European documents [
11,
12] underline that traction energy consumption in electric public transport plays a significant role in decreasing greenhouse gas emissions and air pollutants. The authors of ref. [
13] proposed a model acting on metro lines’ driving speed profiles to reduce their energy demand. An eco-driving strategy may be quickly adopted on current trains with low investments because the railway infrastructure does not require any intervention. The proposed method was applied to the Metro in Naples, Italy. The traction energy consumption depends on the travel time and train cruising speed. These variables are linked by a function that must be calibrated for each section of the Metro line, taking into account the performance of the rolling stock and the actual curvature and elevation track profile. The authors solved the optimization problem through two different approaches: the first is based on a Generalised Reduced Gradient (GRG) algorithm; the second exploits a discrete simulation model built in Arena software by means of the module Optquest. Simulation results showed that both approaches lead to energy savings of around 25% just working on driving behavior.
Notwithstanding the above, EVs could affect the environment depending on the nature of electricity used to charge them. The study in ref. [
14] aimed to evaluate electric mobility’s economic and environmental sustainability using the Life Cycle Thinking (LCT) methodology. The energy efficiency of battery EVs is higher than conventional vehicles, but only if charged with energy produced by RESs. In addition, the literature reports that the CO
2 eq emissions per kWh of battery capacity depend on the battery typology but also on the Life Cycle Assessment (LCA) methodology involved. However, EVs present a lower carbon footprint than conventional vehicles. In this analysis, the LCT methodology exploited two approaches: the LCA and the Life Cycle Cost (LCC). In the LCA, all data related to energy production from November 2019 to January 2020 have been collected. Thus, the environmental impact of the electricity sources has been assessed by using the software SimaPro 8.5: various midpoint methods have been applied and compared, i.e., ReCiPe 2016, ILCD 2011, CML-IA, IMPACT 2002+ and EPD(2013). Cumulative Energy Demand (CED) is a widely applied tool for analyzing the energy used during the life cycle of a good or a service, yet, integration with other impact assessment methods, such as ReCiPe 2016 or ILCD 2011, is recommended. The LCC evaluation defines the total cost of products and services, considering their entire life cycle.

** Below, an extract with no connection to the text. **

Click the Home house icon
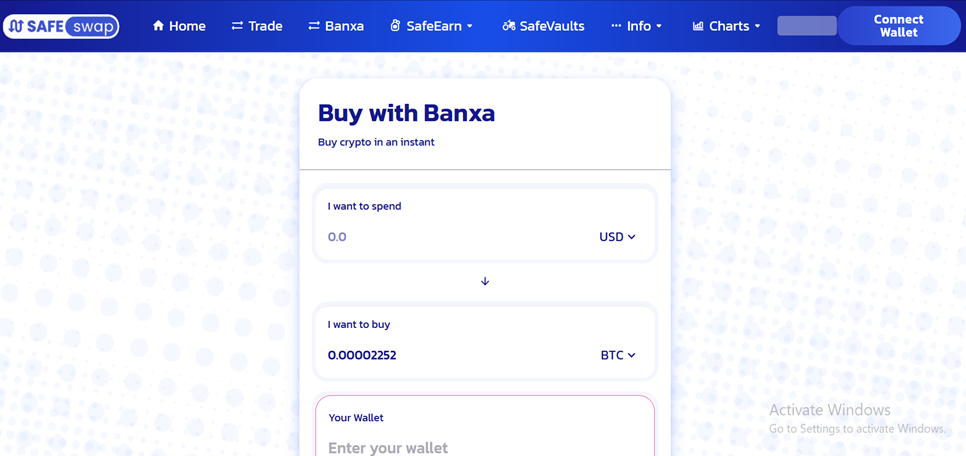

The European Union defined, for 2030 and 2050, several targets for a clean energy transition which may be reached just with a high penetration of RESs. As seen above, the integration of renewable energy plants into the power grid is affected by several challenges, such as upgrading the grid infrastructure and optimizing and managing the available energy. In this scenario, the authors of this editorial want to raise awareness of these issues among researchers.